This time, Burke had no problem following orders without talking back. He trudged forward, gripping his firearm loosely in only one hand now, his gaze trained on the dirt in front of his boots.

With quick, heavy snorts, Maxwell stormed toward the other instigators, one at a time, hauling Jay away from the elves in the same manner before releasing him to join Burke. By the time he reached Tig, though, the troll had already taken several steps back, released his field weapon to let it dangle at his side by its strap, and lifted both hands in concession.

The shifter snarled at him just the same, then nodded toward the other two with an angrily threatening jerk of his head. “So why are you still standing here?”

Tig spun away, stormed after the other two operatives who shared his fate, and didn’t say another word.

Maxwell watched them diligently for the next several seconds, then headed back down the line of elven soldiers, snarling at a few of them as he passed despite the fact that not a single elf had moved a muscle.

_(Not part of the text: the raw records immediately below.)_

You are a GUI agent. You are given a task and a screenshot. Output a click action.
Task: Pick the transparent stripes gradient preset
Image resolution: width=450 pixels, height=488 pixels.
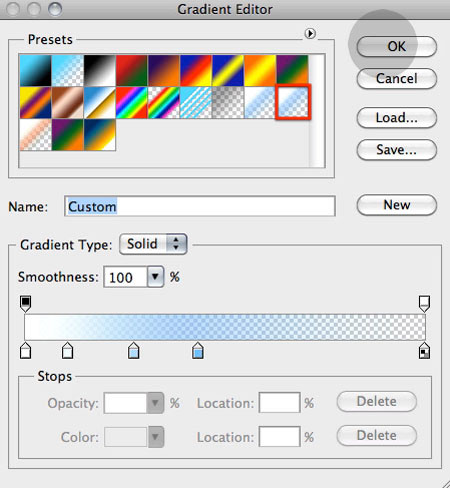coord(196,103)

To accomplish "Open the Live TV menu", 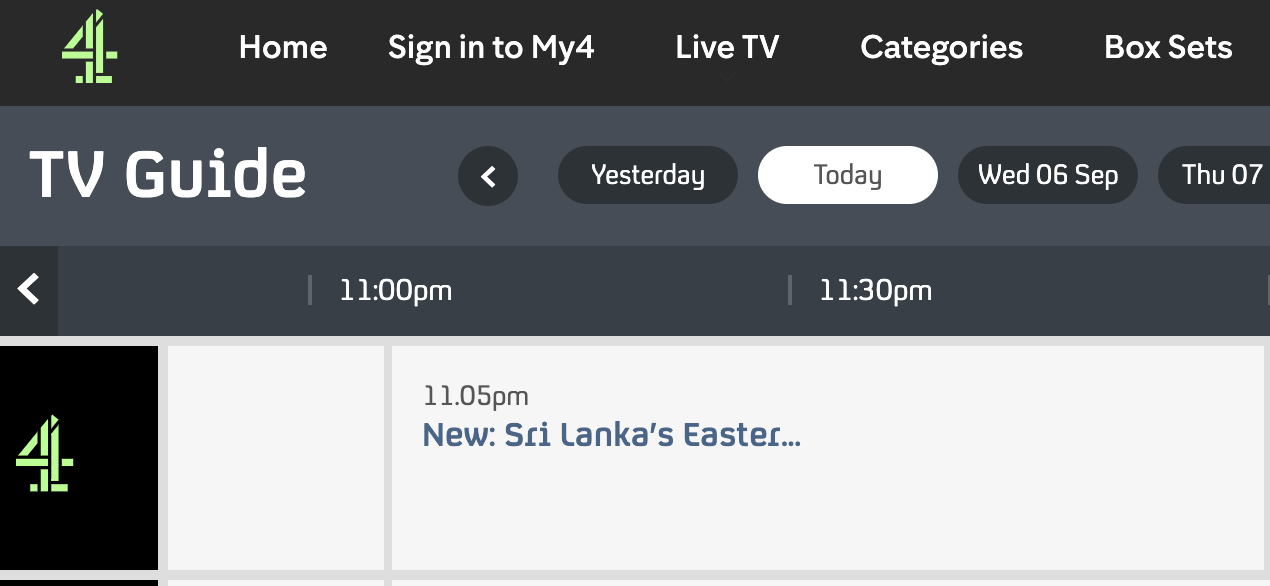I will [727, 47].
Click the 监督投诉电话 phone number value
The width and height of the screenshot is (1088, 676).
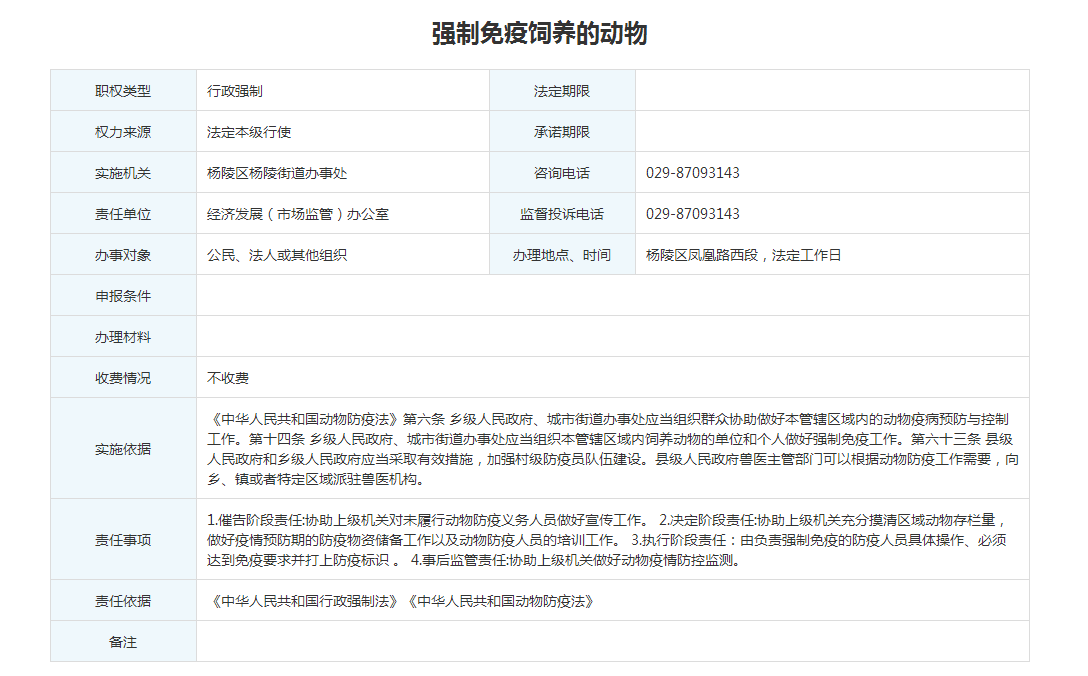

His silver gaze swept across the rest of the Shade members all watching events unfold with wide eyes and grimly set jaws. Though no one else dared to speak up, and all weapons once more either aimed downward toward nothing at all or were left alone altogether to hang from their straps.

Then the shifter stalked back up the barricade line the way he’d come, pausing only when he reached Rebecca’s side.

He leaned slightly toward her, still eyeing the entire turnout of Shade operatives and Xaharí elves, and muttered, “If you categorize that attempt to exchange rounds as a yellow light, I draw the line at insubordination and breaking rank when an operative defies his Roth-Da’al’s orders and tries to argue his way out of his duty to the entire unit. Then it’s green.”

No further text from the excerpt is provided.